EXERCISE DESCRIPTION >>
Scan the entries below for the word "computer". Copy out every line in which it occurs.

───── EXERCISE DATA ─────

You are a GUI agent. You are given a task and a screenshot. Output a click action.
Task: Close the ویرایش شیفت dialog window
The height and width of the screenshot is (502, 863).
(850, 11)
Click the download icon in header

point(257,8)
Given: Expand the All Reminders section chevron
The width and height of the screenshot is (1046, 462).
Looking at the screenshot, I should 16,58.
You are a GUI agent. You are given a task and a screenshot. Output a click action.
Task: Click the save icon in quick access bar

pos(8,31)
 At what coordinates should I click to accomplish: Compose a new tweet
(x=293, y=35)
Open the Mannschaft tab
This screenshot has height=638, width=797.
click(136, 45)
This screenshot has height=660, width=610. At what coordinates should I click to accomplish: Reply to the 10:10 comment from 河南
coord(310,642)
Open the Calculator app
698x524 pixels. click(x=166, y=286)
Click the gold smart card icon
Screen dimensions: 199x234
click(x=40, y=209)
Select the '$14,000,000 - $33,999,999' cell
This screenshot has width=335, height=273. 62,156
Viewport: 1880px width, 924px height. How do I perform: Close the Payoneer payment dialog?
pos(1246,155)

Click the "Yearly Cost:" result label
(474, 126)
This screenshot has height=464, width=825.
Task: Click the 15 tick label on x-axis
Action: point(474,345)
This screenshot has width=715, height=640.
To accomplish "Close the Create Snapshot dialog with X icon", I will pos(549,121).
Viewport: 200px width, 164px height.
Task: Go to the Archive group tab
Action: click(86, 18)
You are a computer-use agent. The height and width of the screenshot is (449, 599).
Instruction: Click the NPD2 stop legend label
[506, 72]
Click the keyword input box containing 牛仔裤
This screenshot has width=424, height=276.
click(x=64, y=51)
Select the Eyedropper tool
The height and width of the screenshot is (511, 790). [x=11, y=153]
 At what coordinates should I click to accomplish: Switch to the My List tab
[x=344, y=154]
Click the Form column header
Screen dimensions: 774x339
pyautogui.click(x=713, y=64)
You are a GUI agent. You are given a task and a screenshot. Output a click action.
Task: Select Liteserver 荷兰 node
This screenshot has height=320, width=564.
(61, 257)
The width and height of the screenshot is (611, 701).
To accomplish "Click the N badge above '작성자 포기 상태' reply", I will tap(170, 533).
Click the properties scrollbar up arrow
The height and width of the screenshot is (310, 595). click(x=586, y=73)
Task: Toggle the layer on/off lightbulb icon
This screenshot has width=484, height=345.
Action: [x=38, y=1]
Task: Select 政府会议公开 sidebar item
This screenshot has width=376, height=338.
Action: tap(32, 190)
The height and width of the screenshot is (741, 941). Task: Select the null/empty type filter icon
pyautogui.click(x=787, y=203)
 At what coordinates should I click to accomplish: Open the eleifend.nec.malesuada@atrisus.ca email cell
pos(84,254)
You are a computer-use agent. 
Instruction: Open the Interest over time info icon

─────

WRITTEN REPLY >>
You are a computer-use agent. The height and width of the screenshot is (449, 599).
You are a computer-use agent. 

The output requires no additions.